The Shire of Moora is a local government area in the northern Wheatbelt region of Western Australia, and generally lies between the Brand Highway and Great Northern Highway about 180 km north of Perth, the state capital. The Shire covers an area of 3767 km2 and its seat of government is the town of Moora.

==History==
The Moora Road District was gazetted on 11 December 1908, created from part of the Victoria Plains Road District. The first election for the Moora Road Board was on 12 February 1909. Henry Lefroy was elected chairman at the first meeting of the Road Board on 19 March 1909. Lefroy had previously been elected Chairman of the Victoria Plains Road Board in 1876.
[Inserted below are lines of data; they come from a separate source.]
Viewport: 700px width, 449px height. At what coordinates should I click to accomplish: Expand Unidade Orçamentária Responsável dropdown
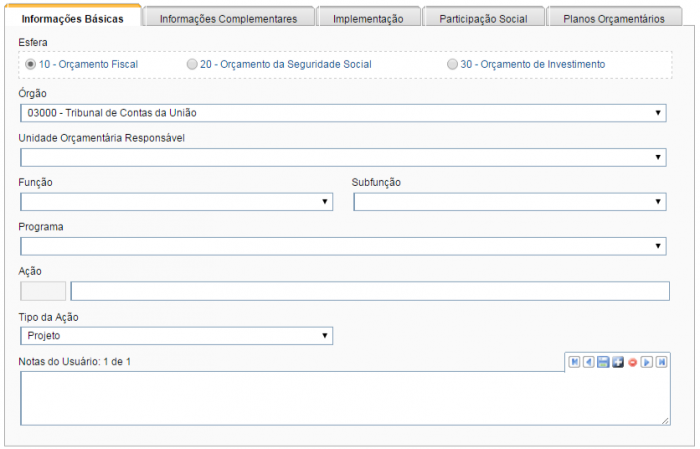point(343,157)
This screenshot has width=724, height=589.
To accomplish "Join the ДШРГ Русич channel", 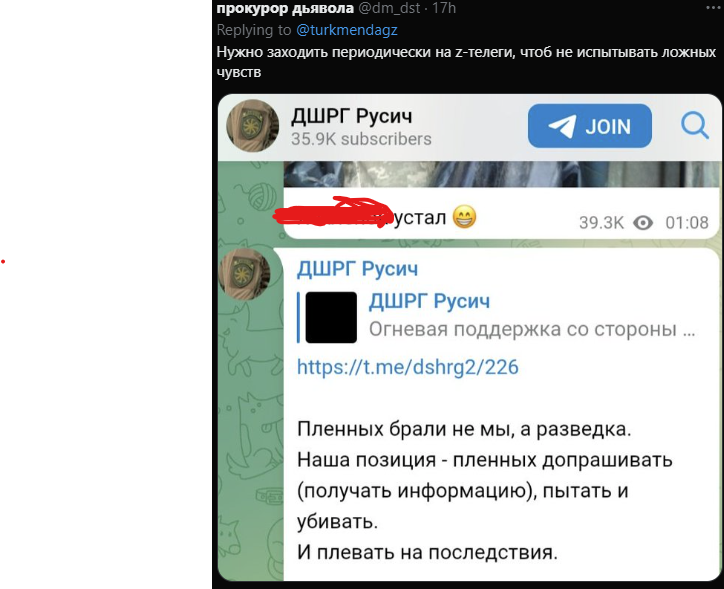I will click(x=590, y=126).
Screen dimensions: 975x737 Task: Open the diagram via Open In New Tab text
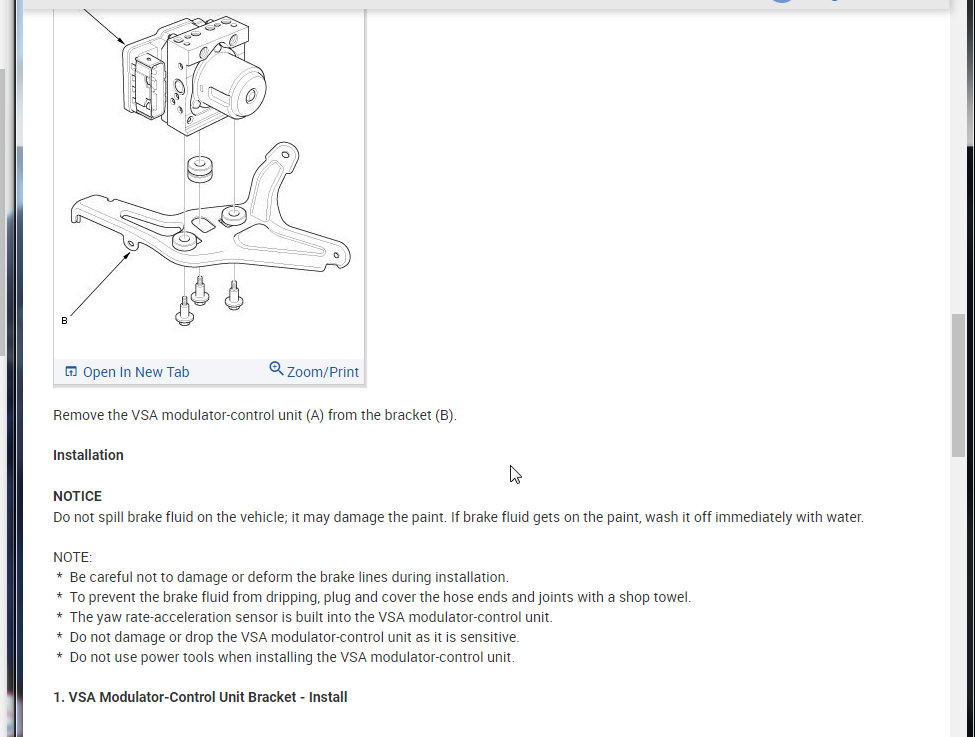pyautogui.click(x=136, y=372)
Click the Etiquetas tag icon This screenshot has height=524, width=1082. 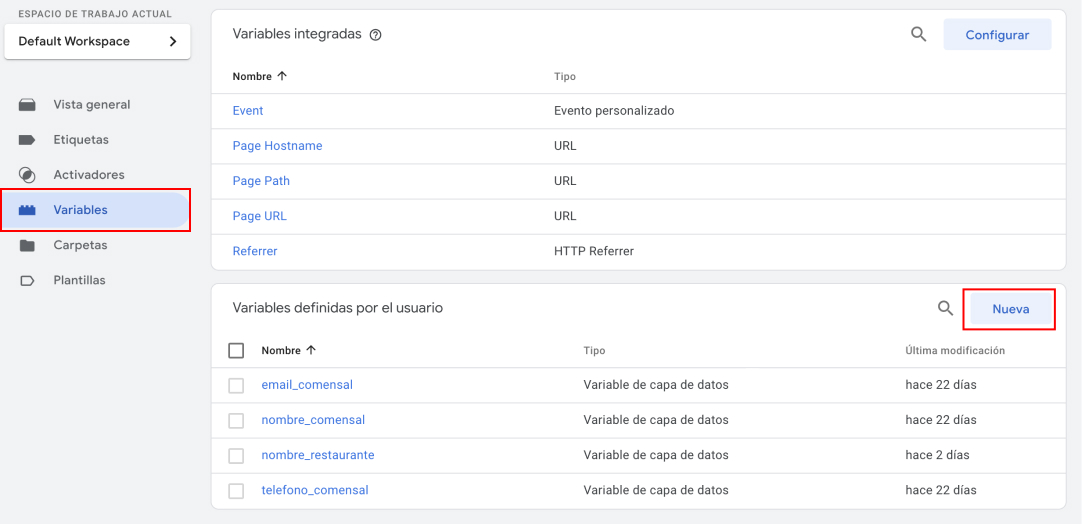point(28,140)
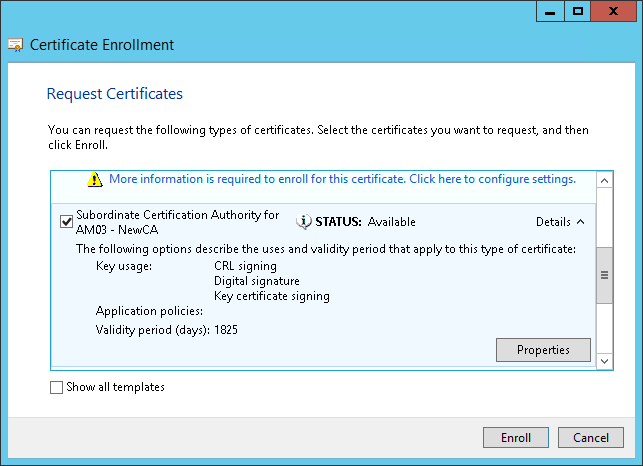The image size is (643, 466).
Task: Open the link to configure enrollment settings
Action: (342, 179)
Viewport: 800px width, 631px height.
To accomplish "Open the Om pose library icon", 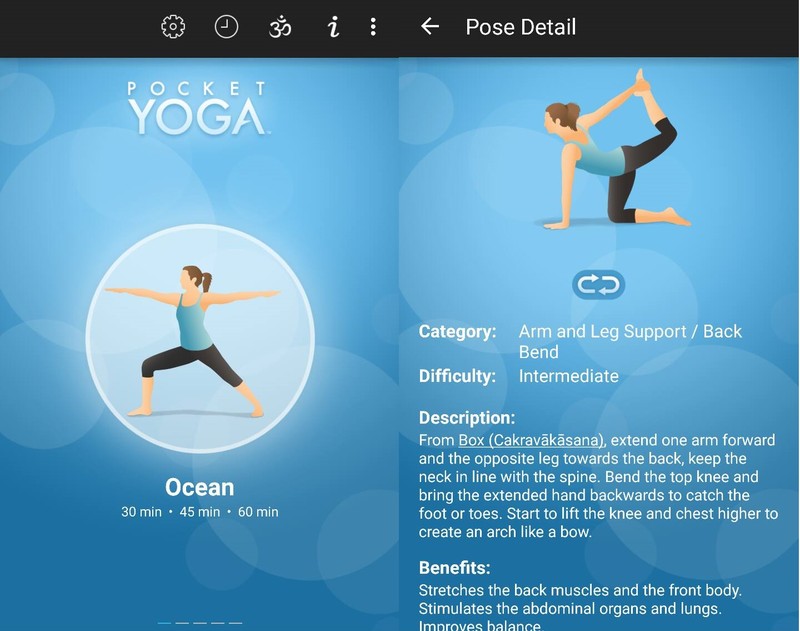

On 1 July 1961, Moora became a Shire under the Local Government Act 1960, which reformed all remaining road districts into shires.

==Wards==
The shire is undivided and the nine councillors represent the entire shire.

Until 20 October 2007, the shire was divided into wards, most with 1 councillor each:

- Moora Town Ward (4 councillors)
- Bindi Bindi
- Coomberdale
- Koojan
- Miling
- Watheroo

==Towns and localities==
The towns and localities of the Shire of Moora with population and size figures based on the most recent Australian census:

| Locality | Population | Area | Map |
|---|---|---|---|
| Barberton | 16 (SAL 2021) | 111.7 km^{2} (43.1 sq mi) |  |
| Berkshire Valley | 38 (SAL 2021) | 238 km^{2} (92 sq mi) |  |
| Bindi Bindi | 59 (SAL 2021) | 408 km^{2} (158 sq mi) |  |
| Coomberdale | 56 (SAL 2021) | 275.5 km^{2} (106.4 sq mi) |  |
| Gabalong | 8 (SAL 2021) | 76.1 km^{2} (29.4 sq mi) |  |
| Koojan | 40 (SAL 2021) | 246.1 km^{2} (95.0 sq mi) |  |
| Miling | 101 (SAL 2021) | 696.5 km^{2} (268.9 sq mi) |  |
| Moora | 1,755 (SAL 2021) | 361 km^{2} (139 sq mi) |  |
| Namban | 35 (SAL 2021) | 280.6 km^{2} (108.3 sq mi) |  |
| Walebing | 39 (SAL 2021) | 285.3 km^{2} (110.2 sq mi) |  |
| Watheroo | 137 (SAL 2021) | 783.4 km^{2} (302.5 sq mi) |  |

==Notable councillors==
- Edgar Lewis, Moora Roads Board member 1936–1939; later a state MP
- Ray Jones, Moora Roads Board member 1948–1952; later a state MP

==In popular culture==
In January 2017, a video emblazoned with the seal of Shire of Moora was uploaded to YouTube. The video, showing a road being built, went viral, bringing unexpected attention to the area.

==Heritage-listed places==

As of 2023, 229 places are heritage-listed in the Shire of Moora, of which five are on the State Register of Heritage Places.